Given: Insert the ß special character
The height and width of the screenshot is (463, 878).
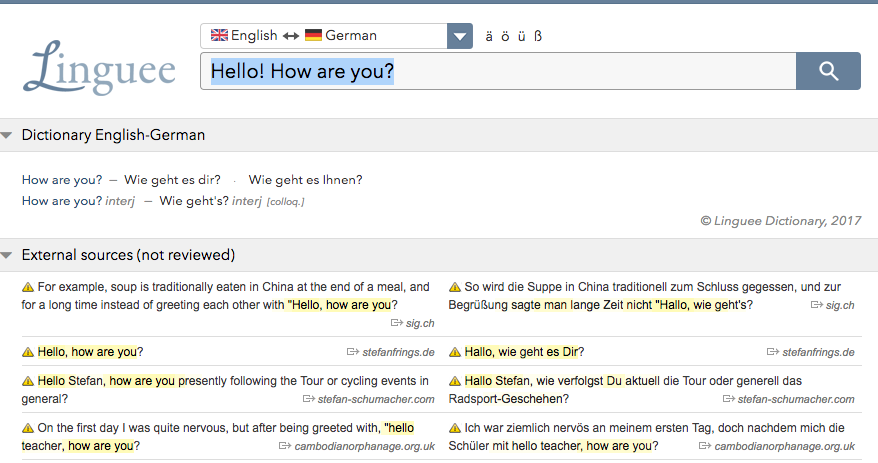Looking at the screenshot, I should coord(538,36).
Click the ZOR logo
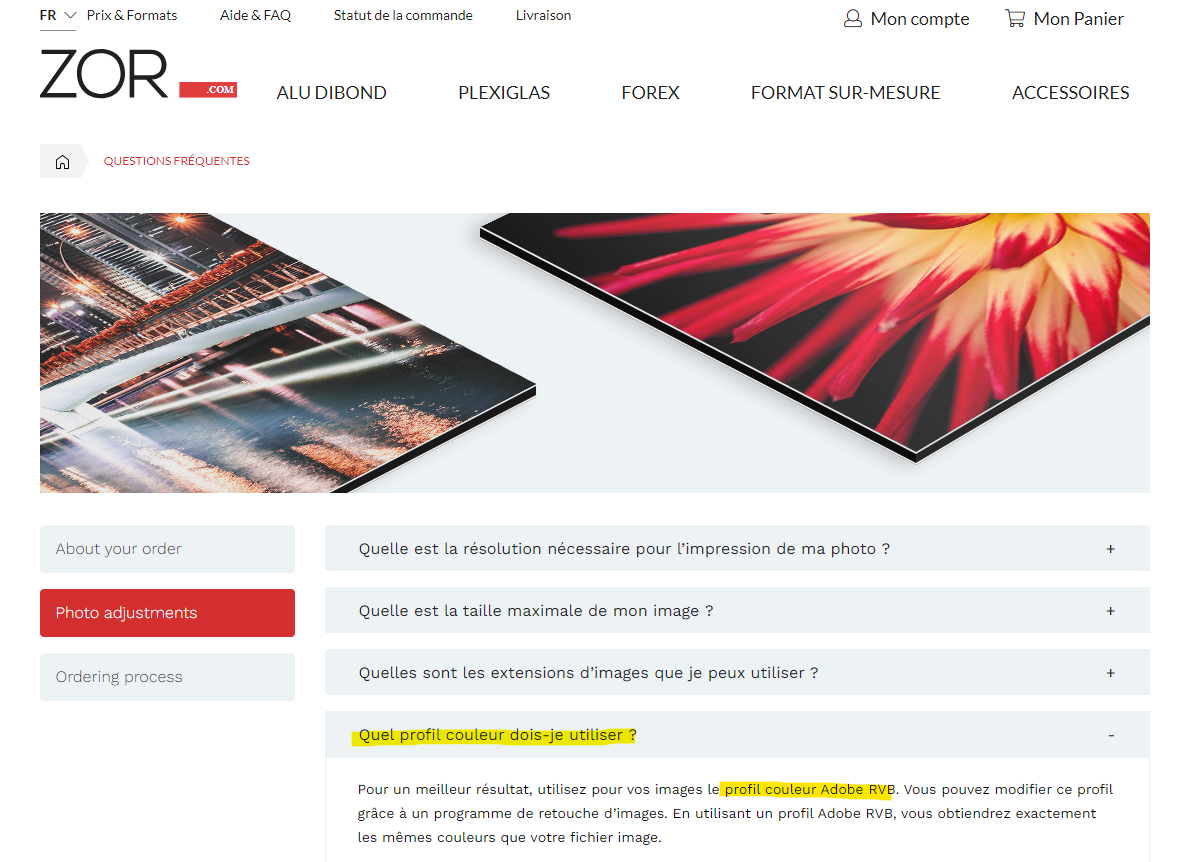The image size is (1195, 862). tap(139, 75)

•••

Task details
Reproduce every one of the lines above word for word, omitting the pictures.

Output for this task
Given: Insert the ß special character
The height and width of the screenshot is (463, 878).
Looking at the screenshot, I should coord(538,36).
Click the ZOR logo
The image size is (1195, 862). tap(139, 75)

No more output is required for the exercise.